Harmlessly passing your time in the grassland away
Only dimly aware of a certain unease in the air
You better watch out there may be dogs about
I've looked over Jordan and I have seen
Things are not quite what they seem.
What do you get for pretending the danger's not real

Meek and obedient you follow the leader
Down well trodden corridors into the valley of steel
What a surprise!
A look of terminal shock in your eyes
Now things are really what they seem, no this is not a bad dream.
In similar numbers were these Melons/Marrows, whatever they are, growing feral along many of the roadside verges.
The RED-NECKED STINTS were back on view, but today a good deal closer and still showing varying plumage.
With little else of note there was a short break at the sea-side for a drink and to peruse
the local Fish species guide to count how many of them I had eaten en-route, 4.

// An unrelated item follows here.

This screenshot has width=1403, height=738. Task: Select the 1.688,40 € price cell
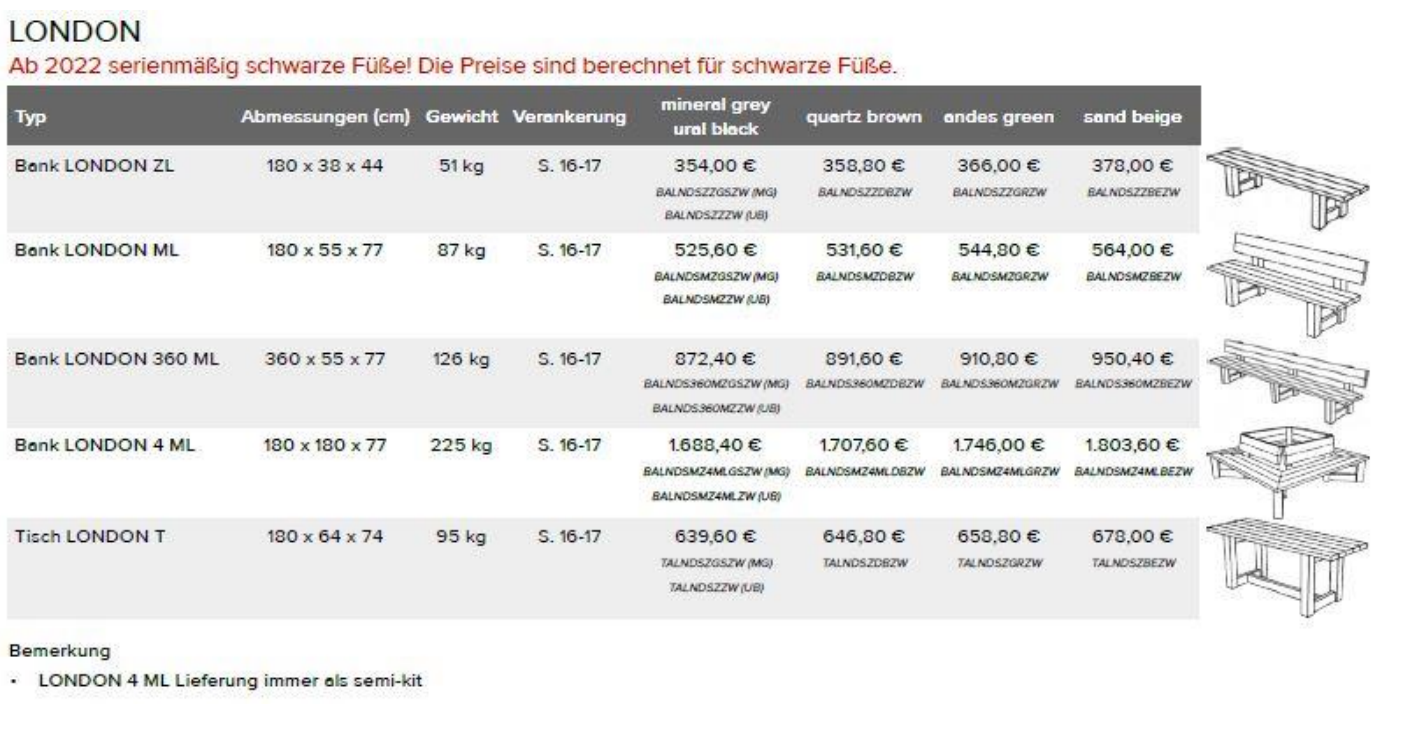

From Port Gregory the road takes a sharp turn inland passing a few farms, most with a novel 'sculpture' at the gateway, before turning once again towards the sea
and a most dramatic coastline. Very easily accessible and signposted the first viewpoint, The Grandstand, is a platform built beyond the cliff edge and overlooking CHURCH COVE to the north.
Looking back to the south is equally rugged
with just a 4Km walk taking you to the NATURAL BRIDGE.
Back to the main road, where soon a group of KANGAROO
were spotted fairly close to the highway
and an AUSTRALIAN MAGPIE clinging to a telegraph wire.
KALBARRI is a neat little coastal town with what look to be a lot of expensive properties complete with small 'Gin Palaces' and fishing boats secured to private jetties. Plenty of beaches here too with Indian Ocean waves crashing over a continuation of the same reef.
A tussle between an AUSTRALIAN KESTREL and a BLACK-SHOULDERED KITE was an interesting but distant sight,
while on another beach there were a number of PACIFIC GULLs but all juveniles - don't you just love 'em?
 Further on there was yet another KANGAROO, this time on the road, but spotting the car soon made for the open fields.
The first encounter with a PIED BUTCHERBIRD this trip allowed for a rendition of its song which belies the brutishness of this species. "Flute-like" is how the Field Guide describes it but I felt there was a similarity with those beautiful sounding, air driven organs found on fairgrounds etc.
During the return drive more BLACK-FRONTED PLOVER were seen,
along with the closest encounter yet with AUSTRALIAN KESTREL.
There were also dozens of BLACK-FACED CUCKOO-SHRIKE but best was saved 'till last when a
was very nearly dismissed as yet another 'Shrike'. No 'Lifer' again today but a most successful run out, and back for more fish and a drop Chateau Ordinaire.